The so-called “national conservatives” are meeting next month in Miami. Speakers include Florida governor Ron DeSantis, Missouri senator Josh Hawley, political scientist Yoram Hazony, First Things editor R.R. Reno, historian Wilfred McClay, and Southern Baptist seminary president Albert Mohler (we discussed Mohler’s role in this movement here).
Another speaker is Scott Yenor, a political scientist at Boise State University. In a piece at the Law & Liberty Liberty website, Yenor defines “national conservatism.” The piece is part of a response to two critics of this movement–Tyler Syck and Mark Tooley.
Here is a taste (emphasis mine):
Tooley thinks separationism has accomplished this goal in the American experience, while national conservatives would have public and private institutions honor Christianity above other religions and would protect the rights of minorities to practice their religious traditions. Fundamentally, national conservatives think that America should take its Protestant roots more seriously and legislate toward a Protestant vision of family life, public research and so on.
Tooley appropriates Tocqueville to his side, but it seems to me that Democracy in America more strongly favors the national conservative argument. Tocqueville praises the Americans for obscenity laws, for their pro-family ethic of separate spheres for men and women, and for honoring female chastity. These laws shaped and reflected Christian public opinion. American national conservatives hope that Christianity can have an indirect effect on public opinion moving forward, as opposed to the establishment of state churches for which Tooley imagines we are advocating.
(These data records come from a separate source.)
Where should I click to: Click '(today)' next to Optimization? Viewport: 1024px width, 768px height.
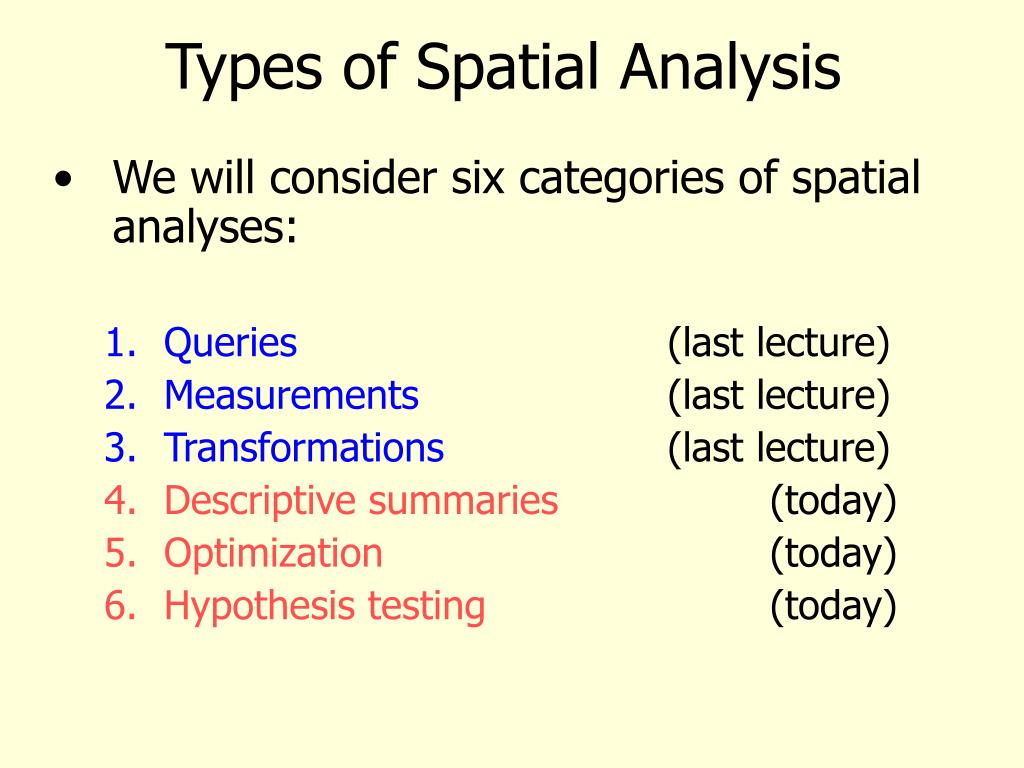tap(833, 554)
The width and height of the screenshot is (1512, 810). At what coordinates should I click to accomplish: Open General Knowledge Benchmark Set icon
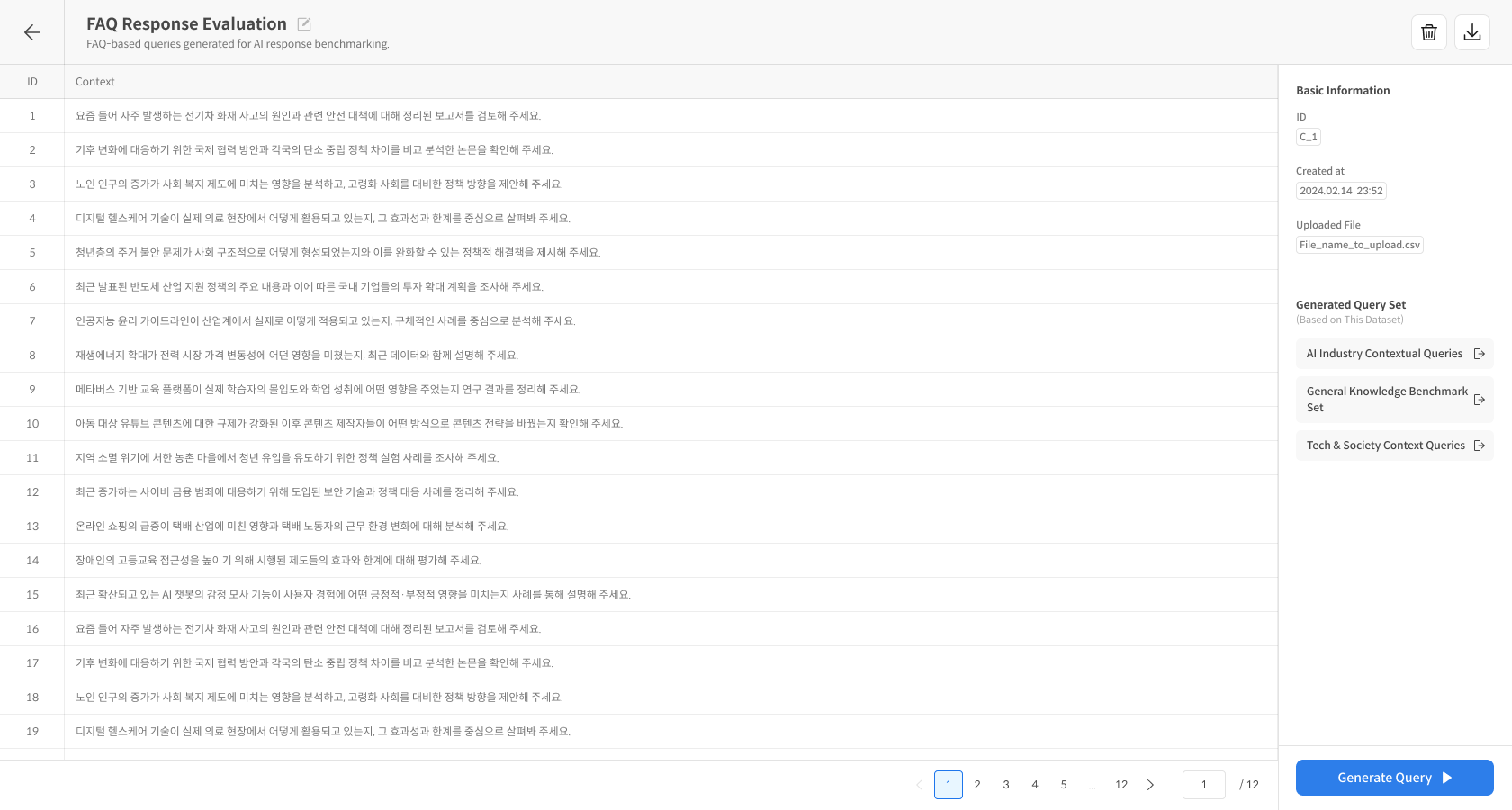[1479, 400]
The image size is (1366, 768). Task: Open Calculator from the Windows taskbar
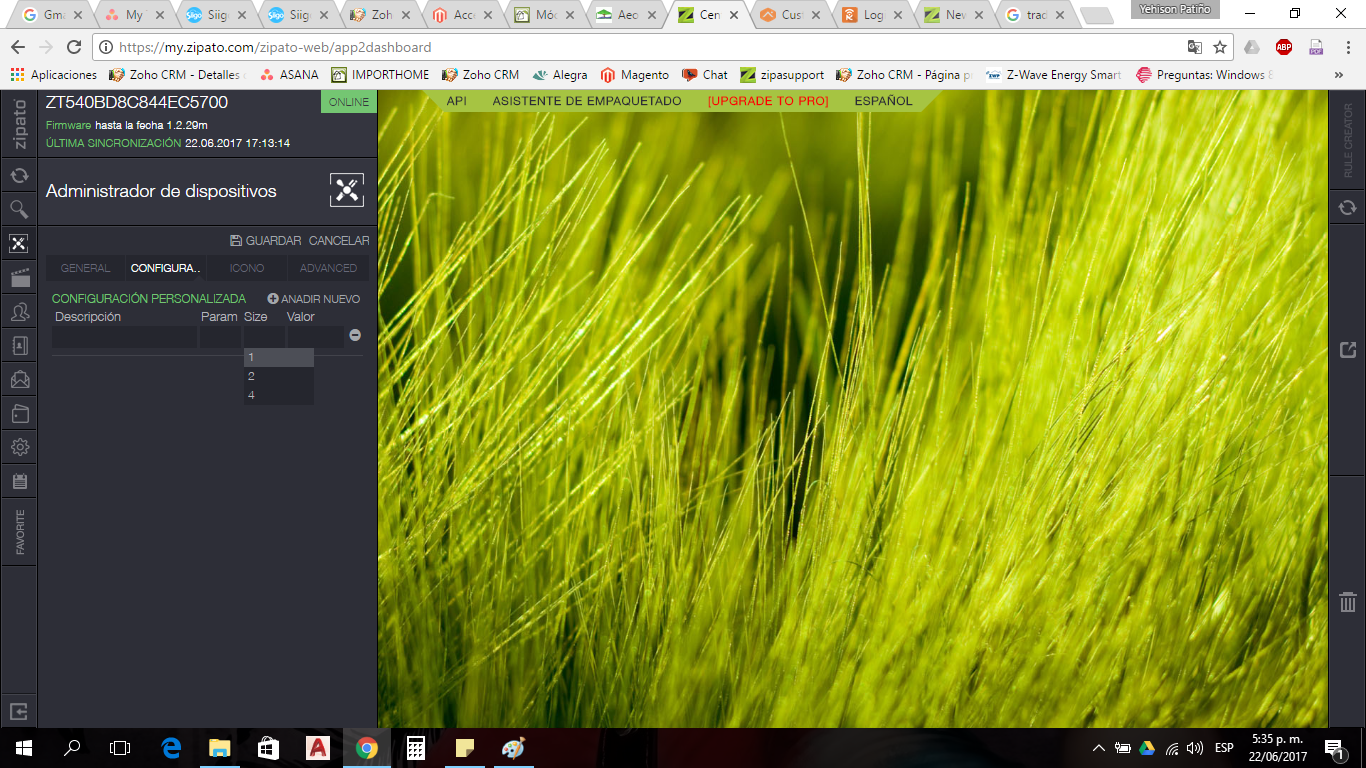click(416, 748)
Such a relationship was the norm in America until our civil rights regime imposed a secular, atheist vision of the good life on the country. Liberals have squeezed the Protestantism from public schools, so that only evolution could be taught, while prayer and Bible reading were abolished. Perhaps a healthy relation between faith and state could rise again if our civil rights regime could be displaced.
Read the entire piece here.
Alan Jacobs responds to Yenor here.
Two comments:
- Based on Yenor’s definition I am assuming Catholics or Orthodox Christians can only participate in the national conservative movement if they are willing to embrace a “Protestant” view of American life.
- To what extent is Albert Mohler’s Southern Baptist Theological Seminary in Louisville now a “national conservative” institution?
John, I’m not getting what Yenor means by the “civil rights regime” and its connection to Protestantism… ? Is he talking about African-American equality ie Civil Rights movement or something else? If it’s something else, why would he use those words together? Unless he has a specific audience in mind who can discern his meaning, I assume post people will read his “civil rights regime could be displaced.” line as saying, “let’s put black people back in their old place, so Protestant family values can come back…”
I don’t get it – what am I missing?
J: I have no idea either. It seems like “civil rights regime” is just another name for “woke” or the defenders of critical race theory. If he is referring to the civil rights movement he MUST be aware that it was hardly a secular or atheistic movement. When you read stuff like this it is hard to argue with the fact that much of this “national conservativism” is about race.
I just read through this and attachments. I am frightened.